Mão de Obra

Leitura: Mateus 20.1-16

“Amigo, não estou sendo injusto com você… Receba o que é seu e vá” (Mt 20,13-14).

Desde a Revolução Industrial, iniciada no século 18, quando a produção artesanal foi substituída pela fábrica, discute-se a questão salarial. O dilema tem sido definir o que é justo em termos salariais. Nesta parábola de Jesus, o proprietário saiu cedo e contratou trabalhadores para a vinha. Mais tarde, às nove horas, contratou outros. Saiu ao meio dia e às três da tarde, novamente contratando mais empregados.

No fim do dia fez o pagamento. Todos receberam um denário, uma moeda romana da época. Nos dias de Jesus este era o valor da jornada diária. Os que trabalharam mais tempo, desde cedo, reclamaram. A argumentação do dono foi de que receberam exatamente o combinado. Logo, não havia injustiça, mas demonstração de generosidade do proprietário para os demais. Não é assim que sentimos quando pensamos nos anos de ministério na obra de Deus?

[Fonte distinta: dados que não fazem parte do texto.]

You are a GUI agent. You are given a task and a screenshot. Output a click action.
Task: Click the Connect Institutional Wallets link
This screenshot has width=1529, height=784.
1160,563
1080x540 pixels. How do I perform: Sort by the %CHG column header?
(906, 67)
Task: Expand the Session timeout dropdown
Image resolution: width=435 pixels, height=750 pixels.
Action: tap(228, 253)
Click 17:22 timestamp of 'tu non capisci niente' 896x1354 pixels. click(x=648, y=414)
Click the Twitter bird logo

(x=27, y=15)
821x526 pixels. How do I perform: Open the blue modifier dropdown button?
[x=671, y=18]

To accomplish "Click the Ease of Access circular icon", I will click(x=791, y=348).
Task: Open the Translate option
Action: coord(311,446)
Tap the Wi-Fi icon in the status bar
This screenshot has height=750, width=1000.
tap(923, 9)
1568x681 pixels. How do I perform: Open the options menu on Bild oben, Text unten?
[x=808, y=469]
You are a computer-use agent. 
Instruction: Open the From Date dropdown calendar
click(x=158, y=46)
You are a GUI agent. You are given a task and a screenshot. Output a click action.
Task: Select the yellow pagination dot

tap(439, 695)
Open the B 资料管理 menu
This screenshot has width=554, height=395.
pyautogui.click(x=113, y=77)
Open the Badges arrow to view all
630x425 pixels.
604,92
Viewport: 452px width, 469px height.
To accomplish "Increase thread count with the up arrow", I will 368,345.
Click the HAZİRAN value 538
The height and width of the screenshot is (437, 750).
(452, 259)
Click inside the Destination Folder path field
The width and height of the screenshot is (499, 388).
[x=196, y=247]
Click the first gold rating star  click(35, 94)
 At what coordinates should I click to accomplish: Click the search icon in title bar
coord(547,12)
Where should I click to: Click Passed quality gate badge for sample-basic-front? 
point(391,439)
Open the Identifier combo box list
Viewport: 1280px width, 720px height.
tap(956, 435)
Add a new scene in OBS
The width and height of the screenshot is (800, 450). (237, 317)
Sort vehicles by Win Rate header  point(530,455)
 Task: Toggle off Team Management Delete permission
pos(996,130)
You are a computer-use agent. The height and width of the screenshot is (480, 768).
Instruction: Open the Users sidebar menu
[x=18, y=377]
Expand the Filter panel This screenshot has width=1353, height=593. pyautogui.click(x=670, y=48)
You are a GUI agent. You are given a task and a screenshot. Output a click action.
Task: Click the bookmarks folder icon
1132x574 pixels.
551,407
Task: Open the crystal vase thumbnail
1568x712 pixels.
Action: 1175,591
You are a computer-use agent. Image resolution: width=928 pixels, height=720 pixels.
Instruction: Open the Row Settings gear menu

Alguns dedicaram a vida ao Senhor desde a adolescência. Outros, depois de idosos. Ambos serão galardoados? Há aqueles que gastaram a vida na prática de pecados, mas antes de morrer, se arrependeram e reconheceram a necessidade de Cristo como o Salvador. Deus deveria salvá-los? Talvez seria “mais justo” deixá-los morrer em seus pecados. A mágoa com Deus pode ser uma dificuldade na vida do cristão. Quando avaliarmos o Reino de Deus conforme a CLT, podemos ser levados a pensar que Deus é injusto e paga a cada um sem critérios.

Jesus quis demonstrar que a graça de Deus, estendida a todos, independe da quantidade de nossas horas trabalhadas. Ninguém merece coisa alguma. Tudo é a graça de Deus.

A graça de Deus não é medida pelo quanto fazemos, mas pelo que Ele já fez.